Dementia-related Bri2 BRICHOS is a versatile molecular chaperone that efficiently inhibits Aβ42 toxicity in Drosophila.

Author information

1
School of Natural Sciences and Health, Tallinn University, Narva mnt 29, 101 20 Tallinn, Estonia.
2
Munich Center for Integrated Protein Science, Department Chemie, Technische Universität München, 85747 Garching, Germany.
3
Neuronal Oscillations Laboratory, Center for Alzheimer Research, Department of Neurobiology, Care Sciences and Society (NVS), Karolinska Institutet, Retzius väg 8, 17177 Stockholm, Sweden.
4
Department of Neurobiology, Care Sciences and Society, Center for Alzheimer Research, Division of Neurogeriatrics, Karolinska Institutet, 141 57 Huddinge, Sweden.
5
Department of Neurobiology, Care Sciences and Society, Center for Alzheimer Research, Division of Neurogeriatrics, Karolinska Institutet, 141 57 Huddinge, Sweden Department of Physical Organic Chemistry, Latvian Institute of Organic Synthesis, Aizkraukles 21, Riga LV-1006, Latvia.
6
Neuronal Oscillations Laboratory, Center for Alzheimer Research, Department of Neurobiology, Care Sciences and Society (NVS), Karolinska Institutet, Retzius väg 8, 17177 Stockholm, Sweden German Center for Neurodegenerative Diseases (DZNE), Feodor-Lynen St. 17, 81377 Munich, Germany.
7
School of Natural Sciences and Health, Tallinn University, Narva mnt 29, 101 20 Tallinn, Estonia Department of Neurobiology, Care Sciences and Society, Center for Alzheimer Research, Division of Neurogeriatrics, Karolinska Institutet, 141 57 Huddinge, Sweden Department of Anatomy, Physiology and Biochemistry, Swedish University of Agricultural Sciences, Box 7011, 750 07 Uppsala, Sweden.

Abstract

Formation of fibrils of the amyloid-β peptide (Aβ) is suggested to play a central role in neurodegeneration in Alzheimer's disease (AD), for which no effective treatment exists.
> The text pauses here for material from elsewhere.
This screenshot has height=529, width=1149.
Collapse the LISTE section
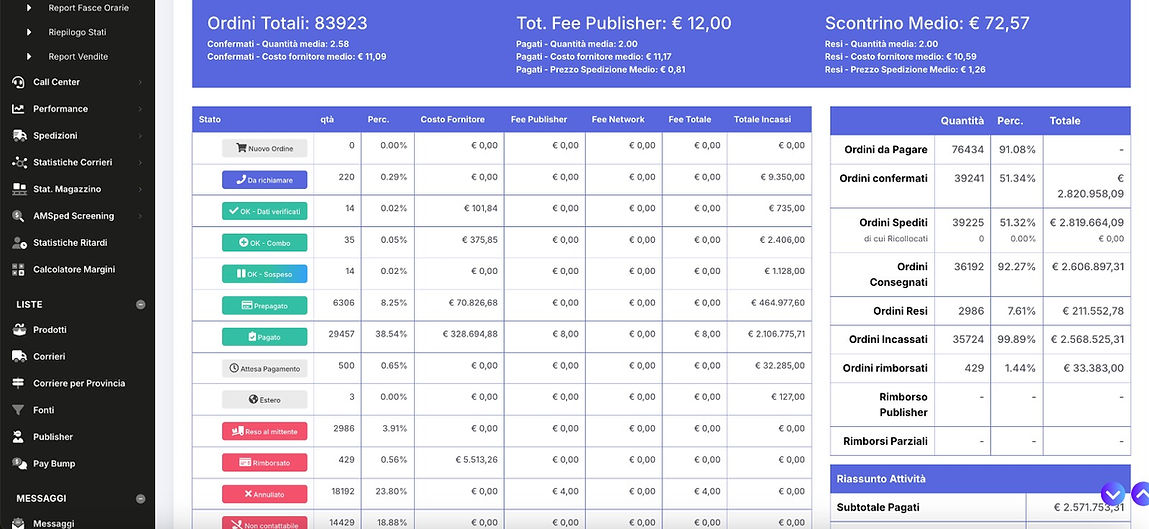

The BRICHOS domain is a part of several disease-related proproteins, the most studied ones being Bri2 associated with familial dementia and prosurfactant protein C (proSP-C) associated with lung amyloid. BRICHOS from proSP-C has been found to be an efficient inhibitor of Aβ aggregation and toxicity, but its lung-specific expression makes it unsuited to target in AD. Bri2 is expressed in the brain, affects processing of Aβ precursor protein, and increased levels of Bri2 are found in AD brain, but the specific role of its BRICHOS domain has not been studied in vivo Here, we find that transgenic expression of the Bri2 BRICHOS domain in the Drosophila central nervous system (CNS) or eyes efficiently inhibits Aβ42 toxicity. In the presence of Bri2 BRICHOS, Aβ42 is diffusely distributed throughout the mushroom bodies, a brain region involved in learning and memory, whereas Aβ42 expressed alone or together with proSP-C BRICHOS forms punctuate deposits outside the mushroom bodies. Recombinant Bri2 BRICHOS domain efficiently prevents Aβ42-induced reduction in γ-oscillations in hippocampal slices. Finally, Bri2 BRICHOS inhibits several steps in the Aβ42 fibrillation pathway and prevents aggregation of heat-denatured proteins, indicating that it is a more versatile chaperone than proSP-C BRICHOS. These findings suggest that Bri2 BRICHOS can be a physiologically relevant chaperone for Aβ in the CNS and needs to be further investigated for its potential in AD treatment.

KEYWORDS:

Alzheimer's disease; amyloid-β; model organisms; molecular chaperones; protein misfolding

PMID:
27514716
DOI:
10.1042/BCJ20160277
[Indexed for MEDLINE]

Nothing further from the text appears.